The objective of this research is to use data-driven technique to develop a predictive model to predict postoperative survival within 30 days for the patients who have undergone liver transplantation. To construct and validate the proposed model, we use machine learning along with real data form liver transplantation Intensive Care Unit (ICU) of Chang Gung Memorial Hospital, Linkou which range from January, 2004 to December, 2013. Note that the prediction in this work is a binary classification problem rather than a survival analysis as the purpose is to predict postoperative survival with the outcome to be either "Survival” or "Non-survival” that is defined by whether the survival time of a patient is more than 30 days. To validate our proposed model, we used the patients who received the surgery during 2004 and 2012 as the derivation set, while the patient data after 2013 were used as the temporal validation set. Notably, we developed the prediction with the derivation set, and validated the model with temporal validation set.

Results

Random forest29 (RF) is a state-of-the-art algorithm, and it could provide feature importance based on the out-of-bag samples and permutation test, in which informative variables produce a systematic decrease in accuracy when permuted. This work uses RF to estimate the feature importance, and the top nine important features are international normalized ratio (INR), lymphocytes, prothrombin time (PT), platelets, white blood cell (WBC), Magnesium (Mg), Sodium (Na), age, and BMI. The PT and INR represent the same measurement, so we only use INR to construct the model in the following experiments to prevent from bias brought by duplicated variables.

To evaluate model performance, we use the AUC as the evaluation metric. The AUC provides the overall result of the receiver operating characteristic (ROC) curve by using the area under the ROC curve as an important metric for evaluating the predictive model. The value of AUC is between 0 and 1, and a larger value indicates that the classifier yields better performance. ROC curve is commonly used in the medical field to determine thresholds for patient diagnosis. More detailed introduction about ROC and AUC can refer to the work conducted by Fawcett30. Besides AUC, sensitivity and specificity are also used as the metrics. Notably, specificity is more important than sensitivity in this work as present study aims to predict survival outcome after the surgery of liver transplantation.

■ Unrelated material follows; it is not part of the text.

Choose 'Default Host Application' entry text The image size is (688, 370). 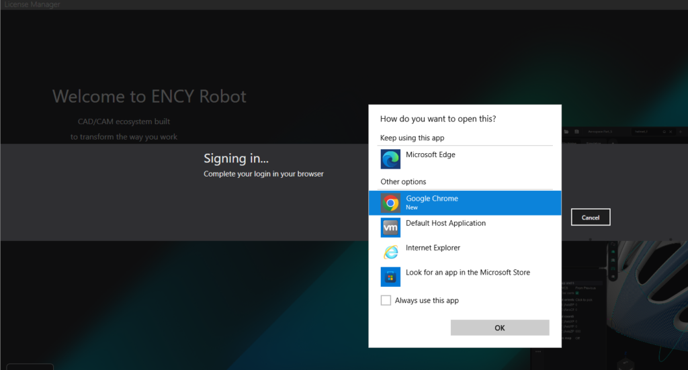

In order to explore and confirm each selected feature is helpful for prediction, we conduct experiments with seven models, each of which uses a feature combination. The first model is constructed with the features of patient information, and we gradually add the features of blood test item as model features to construct the subsequent models. Table 1 shows the experimental results, indicating that the performances of the models increase as more features are used by the model. Moreover, once the model uses all the eight features, the AUC could be 0.799 when using the data 10 days before the surgery as the data source, meaning that the selected features are important for the prediction of survival after liver transplantation.

Table 1.

Model performances with different feature combinations. We use RF to identify the top eight features, and conduct experiments to evaluate model performances with different feature combinations.

Model Feature AUC
1 BMI, age 0.550±0.079
2 BMI, age, Na 0.658±0.176
3 BMI, age, Na, Lymphocyte 0.670±0.157
4 BMI, age, Na, Lymphocyte, INR 0.742±0.137
5 BMI, age, Na, Lymphocyte, INR, WBC 0.738±0.157
6 BMI, age, Na, Lymphocyte, INR, WBC, Platelets 0.783±0.157
7 BMI, age, Na, Lymphocyte, INR, WBC, Platelets, Mg 0.799±0.138

Once the feature selection process and pre-processing are completed, we use the selected features to learn a predictive model. This work proposes to use RF to construct the predictive model, and we compare RF with other alternatives by using patient basic information and blood test data from day 1 to day 9 before surgery as our final data source. Note that this work proposes to use RF for two tasks, feature selection and the predictive model. We use the derivation set with 10-fold cross-validation to evaluate model performance and confirmed the generalization ability of the proposal model with temporal validation set. Besides, we compare the proposed method with eXtreme Gradient Boosting (XGBoost)31, logistic regression, and decision tree32. The results are presented in Table 2, which shows that RF yields the best AUCs on derivation and temporal validation sets. The AUC of 0.771 on the temporal validation set indicates that the proposed model achieves superior discrimination power than other alternatives in predicting postoperative survival. We conclude that the RF uses bagging approach to combine various decision trees, giving a base to perform well on imbalanced data set. XGBoost uses another ensemble learning approach, boosting, and it also works well in the experiment.

Table 2.

Performance comparisons for different learning algorithms on derivation and temporal sets. The values in the cell of the top table are the mean and 1.96 standard deviations of 10-fold cross-validation. Random forest and XGBoost both work well, and RF outperforms XGBoost in AUC.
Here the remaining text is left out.